■ What is being asked: Repeat the data below exactly, with every entry included.

■ Records to process:
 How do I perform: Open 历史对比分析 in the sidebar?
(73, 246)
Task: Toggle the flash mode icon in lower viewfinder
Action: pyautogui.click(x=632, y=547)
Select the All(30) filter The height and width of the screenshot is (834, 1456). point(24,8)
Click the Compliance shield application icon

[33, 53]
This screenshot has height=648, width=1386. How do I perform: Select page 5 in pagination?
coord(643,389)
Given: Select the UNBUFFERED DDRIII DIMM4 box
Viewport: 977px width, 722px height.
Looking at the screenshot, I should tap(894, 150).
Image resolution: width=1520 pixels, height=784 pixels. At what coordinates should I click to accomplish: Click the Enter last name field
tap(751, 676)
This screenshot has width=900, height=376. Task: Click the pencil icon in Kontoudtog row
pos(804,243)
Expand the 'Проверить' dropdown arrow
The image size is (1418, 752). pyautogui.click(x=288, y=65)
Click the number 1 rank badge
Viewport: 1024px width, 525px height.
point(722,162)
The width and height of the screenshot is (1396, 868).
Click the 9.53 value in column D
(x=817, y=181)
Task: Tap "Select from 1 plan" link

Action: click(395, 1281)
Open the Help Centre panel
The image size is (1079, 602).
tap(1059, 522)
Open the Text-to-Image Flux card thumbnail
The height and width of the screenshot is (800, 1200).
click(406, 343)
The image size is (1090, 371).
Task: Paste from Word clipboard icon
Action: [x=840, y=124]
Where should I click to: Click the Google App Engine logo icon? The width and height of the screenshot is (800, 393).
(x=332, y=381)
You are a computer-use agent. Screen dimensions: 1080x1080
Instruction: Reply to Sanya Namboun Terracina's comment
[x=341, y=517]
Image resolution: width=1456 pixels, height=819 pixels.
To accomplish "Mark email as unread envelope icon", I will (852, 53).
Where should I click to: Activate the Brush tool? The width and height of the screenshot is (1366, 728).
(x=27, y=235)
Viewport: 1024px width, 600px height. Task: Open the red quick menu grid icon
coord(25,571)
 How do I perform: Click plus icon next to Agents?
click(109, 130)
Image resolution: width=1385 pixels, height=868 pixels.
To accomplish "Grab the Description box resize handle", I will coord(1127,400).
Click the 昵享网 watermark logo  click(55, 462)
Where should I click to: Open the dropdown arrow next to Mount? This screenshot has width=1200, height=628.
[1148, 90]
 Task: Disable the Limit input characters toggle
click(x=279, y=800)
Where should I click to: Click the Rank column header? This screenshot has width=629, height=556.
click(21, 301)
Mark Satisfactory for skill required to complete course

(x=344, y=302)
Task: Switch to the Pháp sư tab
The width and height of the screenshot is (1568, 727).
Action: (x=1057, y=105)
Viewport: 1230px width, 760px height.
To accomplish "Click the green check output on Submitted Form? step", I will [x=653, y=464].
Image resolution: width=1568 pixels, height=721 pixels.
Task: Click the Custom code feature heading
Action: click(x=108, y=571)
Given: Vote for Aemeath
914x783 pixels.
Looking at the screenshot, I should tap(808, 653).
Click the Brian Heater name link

■ Expected answer:
 How do I perform: Open 历史对比分析 in the sidebar?
(73, 246)
Task: Toggle the flash mode icon in lower viewfinder
Action: pyautogui.click(x=632, y=547)
Select the All(30) filter The height and width of the screenshot is (834, 1456). point(24,8)
Click the Compliance shield application icon

[33, 53]
This screenshot has height=648, width=1386. How do I perform: Select page 5 in pagination?
coord(643,389)
Given: Select the UNBUFFERED DDRIII DIMM4 box
Viewport: 977px width, 722px height.
Looking at the screenshot, I should tap(894, 150).
Image resolution: width=1520 pixels, height=784 pixels. At what coordinates should I click to accomplish: Click the Enter last name field
tap(751, 676)
This screenshot has width=900, height=376. Task: Click the pencil icon in Kontoudtog row
pos(804,243)
Expand the 'Проверить' dropdown arrow
The image size is (1418, 752). pyautogui.click(x=288, y=65)
Click the number 1 rank badge
Viewport: 1024px width, 525px height.
point(722,162)
The width and height of the screenshot is (1396, 868).
Click the 9.53 value in column D
(x=817, y=181)
Task: Tap "Select from 1 plan" link

Action: click(395, 1281)
Open the Help Centre panel
The image size is (1079, 602).
tap(1059, 522)
Open the Text-to-Image Flux card thumbnail
The height and width of the screenshot is (800, 1200).
click(406, 343)
The image size is (1090, 371).
Task: Paste from Word clipboard icon
Action: [x=840, y=124]
Where should I click to: Click the Google App Engine logo icon? The width and height of the screenshot is (800, 393).
(x=332, y=381)
You are a computer-use agent. Screen dimensions: 1080x1080
Instruction: Reply to Sanya Namboun Terracina's comment
[x=341, y=517]
Image resolution: width=1456 pixels, height=819 pixels.
To accomplish "Mark email as unread envelope icon", I will (852, 53).
Where should I click to: Activate the Brush tool? The width and height of the screenshot is (1366, 728).
(x=27, y=235)
Viewport: 1024px width, 600px height. Task: Open the red quick menu grid icon
coord(25,571)
 How do I perform: Click plus icon next to Agents?
click(109, 130)
Image resolution: width=1385 pixels, height=868 pixels.
To accomplish "Grab the Description box resize handle", I will coord(1127,400).
Click the 昵享网 watermark logo  click(55, 462)
Where should I click to: Open the dropdown arrow next to Mount? This screenshot has width=1200, height=628.
[1148, 90]
 Task: Disable the Limit input characters toggle
click(x=279, y=800)
Where should I click to: Click the Rank column header? This screenshot has width=629, height=556.
click(21, 301)
Mark Satisfactory for skill required to complete course

(x=344, y=302)
Task: Switch to the Pháp sư tab
The width and height of the screenshot is (1568, 727).
Action: (x=1057, y=105)
Viewport: 1230px width, 760px height.
To accomplish "Click the green check output on Submitted Form? step", I will [x=653, y=464].
Image resolution: width=1568 pixels, height=721 pixels.
Task: Click the Custom code feature heading
Action: click(x=108, y=571)
Given: Vote for Aemeath
914x783 pixels.
Looking at the screenshot, I should tap(808, 653).
Click the Brian Heater name link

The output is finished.